Our inspiration for the research project came from the book, Data Feminism, which was recently released by the Data Feminism Lab at MIT.
What it does
Our research projects provide feminist context for the data sets Health Behavior in School Aged Children (HBSC, hbsc.org) and Youth Behavior & Health Survey. We used data visualization and other visual comparisons to show particular areas of interest in the data set and reenvision what is missing or biased in the data to better address issues of power and inequity.
How we built it
We built our data visualization for the Youth Behavior & Health Survey using the visualization tools in Google Sheets, and provided context using the feminist tools we learned from Data Feminism.
For the HBSC Survey, via qualitative research and exploratory data visualization in Tableau and online map tools, we examine the context of HBSC data through the principles of Data Feminism, highlighting examining power, rethinking binaries, and challenging power. Find more about this analysis here.
Challenges we ran into
Some of our challenges included managing everything under time constraints, coordinating so many people on such a big project, and figuring out how to properly use the data visualization tools. With such large datasets, distilling it down to core components was difficult, but we focused on issues we were passionate about (mental health).
Accomplishments that we're proud of
We are proud of accomplishing so much in just 24 hours. We are also proud of all that we learned about contextualizing data, creating meaningful data visualizations, and technical research over the course of the hackathon. We tackled 200,000+ size datasets, investigated the shortcomings of data processes conducted by national and multinational institutions, and have a better framework of critical thinking to tackle human issues, that do extend beyond the data.
What we learned
We learned a lot about technical research and data science through the research track. We learned a little about data visualization and how to contextualize data sets through a feminist lens.

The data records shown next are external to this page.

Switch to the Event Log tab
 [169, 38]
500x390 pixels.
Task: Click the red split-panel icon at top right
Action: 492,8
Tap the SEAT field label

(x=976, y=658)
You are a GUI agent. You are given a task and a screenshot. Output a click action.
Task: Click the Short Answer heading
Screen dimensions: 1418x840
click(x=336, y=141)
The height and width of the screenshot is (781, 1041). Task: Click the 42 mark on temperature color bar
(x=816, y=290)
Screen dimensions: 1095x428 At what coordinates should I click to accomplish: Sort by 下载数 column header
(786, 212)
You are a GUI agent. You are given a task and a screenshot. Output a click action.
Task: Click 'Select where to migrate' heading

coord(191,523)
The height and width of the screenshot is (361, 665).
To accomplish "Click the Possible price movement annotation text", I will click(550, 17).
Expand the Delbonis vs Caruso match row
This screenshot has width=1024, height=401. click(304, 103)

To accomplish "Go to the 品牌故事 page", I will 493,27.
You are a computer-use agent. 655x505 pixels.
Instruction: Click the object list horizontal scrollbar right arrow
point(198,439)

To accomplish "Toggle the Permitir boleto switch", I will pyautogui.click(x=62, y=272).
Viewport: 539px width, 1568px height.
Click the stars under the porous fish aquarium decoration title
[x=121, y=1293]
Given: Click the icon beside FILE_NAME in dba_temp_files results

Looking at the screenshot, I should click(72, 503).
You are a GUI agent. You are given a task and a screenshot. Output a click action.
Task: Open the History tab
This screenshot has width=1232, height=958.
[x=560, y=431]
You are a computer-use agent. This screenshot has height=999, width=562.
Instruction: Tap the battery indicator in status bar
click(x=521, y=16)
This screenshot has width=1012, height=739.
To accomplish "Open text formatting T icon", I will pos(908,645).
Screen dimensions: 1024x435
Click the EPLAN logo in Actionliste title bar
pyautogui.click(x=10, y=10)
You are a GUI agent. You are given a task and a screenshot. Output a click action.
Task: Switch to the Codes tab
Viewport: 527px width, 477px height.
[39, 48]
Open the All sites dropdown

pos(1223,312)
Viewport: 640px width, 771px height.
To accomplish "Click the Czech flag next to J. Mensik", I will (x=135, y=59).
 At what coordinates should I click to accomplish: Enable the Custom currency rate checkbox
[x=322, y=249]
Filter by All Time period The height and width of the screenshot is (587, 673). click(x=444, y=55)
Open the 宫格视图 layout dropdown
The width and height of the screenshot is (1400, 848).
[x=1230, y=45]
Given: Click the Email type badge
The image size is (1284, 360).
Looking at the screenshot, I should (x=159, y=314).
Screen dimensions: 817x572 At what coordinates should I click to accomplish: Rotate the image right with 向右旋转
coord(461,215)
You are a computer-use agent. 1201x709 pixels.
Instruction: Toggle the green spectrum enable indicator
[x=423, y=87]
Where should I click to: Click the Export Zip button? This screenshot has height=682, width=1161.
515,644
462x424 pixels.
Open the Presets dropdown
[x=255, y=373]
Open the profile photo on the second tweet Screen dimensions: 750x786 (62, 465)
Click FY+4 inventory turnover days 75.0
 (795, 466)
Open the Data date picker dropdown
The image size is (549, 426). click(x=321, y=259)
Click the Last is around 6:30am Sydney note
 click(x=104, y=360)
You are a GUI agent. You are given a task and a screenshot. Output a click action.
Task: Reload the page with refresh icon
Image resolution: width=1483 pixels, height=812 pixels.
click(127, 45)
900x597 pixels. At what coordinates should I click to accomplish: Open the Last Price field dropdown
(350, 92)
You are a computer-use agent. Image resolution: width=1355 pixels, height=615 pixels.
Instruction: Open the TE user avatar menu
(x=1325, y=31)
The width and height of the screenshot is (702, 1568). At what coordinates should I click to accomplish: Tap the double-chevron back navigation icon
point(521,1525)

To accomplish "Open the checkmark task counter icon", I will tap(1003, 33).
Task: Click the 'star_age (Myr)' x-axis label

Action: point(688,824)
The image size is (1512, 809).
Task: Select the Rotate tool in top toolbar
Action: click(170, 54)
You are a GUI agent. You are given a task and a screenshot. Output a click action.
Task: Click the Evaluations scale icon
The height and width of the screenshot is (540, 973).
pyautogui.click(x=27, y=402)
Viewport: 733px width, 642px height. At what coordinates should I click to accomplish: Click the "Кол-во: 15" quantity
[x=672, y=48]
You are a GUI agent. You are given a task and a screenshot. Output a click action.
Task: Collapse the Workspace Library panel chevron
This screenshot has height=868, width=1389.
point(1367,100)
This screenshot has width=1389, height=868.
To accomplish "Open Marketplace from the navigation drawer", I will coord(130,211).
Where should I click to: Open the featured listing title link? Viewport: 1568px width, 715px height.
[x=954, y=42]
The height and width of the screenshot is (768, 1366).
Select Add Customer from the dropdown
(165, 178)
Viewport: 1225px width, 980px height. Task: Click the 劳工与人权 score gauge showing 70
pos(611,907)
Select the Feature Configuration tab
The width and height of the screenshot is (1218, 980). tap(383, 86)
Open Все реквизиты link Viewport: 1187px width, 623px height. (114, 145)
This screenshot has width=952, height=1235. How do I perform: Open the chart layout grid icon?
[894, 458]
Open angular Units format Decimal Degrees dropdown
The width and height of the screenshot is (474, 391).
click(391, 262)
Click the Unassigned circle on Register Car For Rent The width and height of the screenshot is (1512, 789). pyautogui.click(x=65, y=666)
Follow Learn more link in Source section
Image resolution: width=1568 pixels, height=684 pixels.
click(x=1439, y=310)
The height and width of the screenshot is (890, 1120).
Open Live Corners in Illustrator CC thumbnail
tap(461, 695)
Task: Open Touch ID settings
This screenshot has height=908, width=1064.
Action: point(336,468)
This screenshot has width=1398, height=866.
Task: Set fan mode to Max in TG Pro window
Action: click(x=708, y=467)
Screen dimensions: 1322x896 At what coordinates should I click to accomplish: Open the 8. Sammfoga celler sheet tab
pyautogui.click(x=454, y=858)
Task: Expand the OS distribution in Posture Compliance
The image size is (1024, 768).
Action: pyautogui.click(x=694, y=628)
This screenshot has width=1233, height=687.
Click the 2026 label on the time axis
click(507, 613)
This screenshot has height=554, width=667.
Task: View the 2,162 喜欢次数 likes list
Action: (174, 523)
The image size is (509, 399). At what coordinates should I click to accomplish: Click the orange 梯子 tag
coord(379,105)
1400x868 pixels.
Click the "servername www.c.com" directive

What's next for data Feminism
In the future, when analyzing or interacting with data, we will continue to use the data feminist lens to question who the data is serving, why it is being collected, and to ask other essential questions when dealing with data.
As prospective researchers and data scientists, we hope to carry these Data Feminist tools when we engage in any data analyses, presentations and visualizations in the future and realize the inherently biased context in which they exist: and strive to make each process of collecting, analyzing, and presenting the data that is inclusive of all perspectives.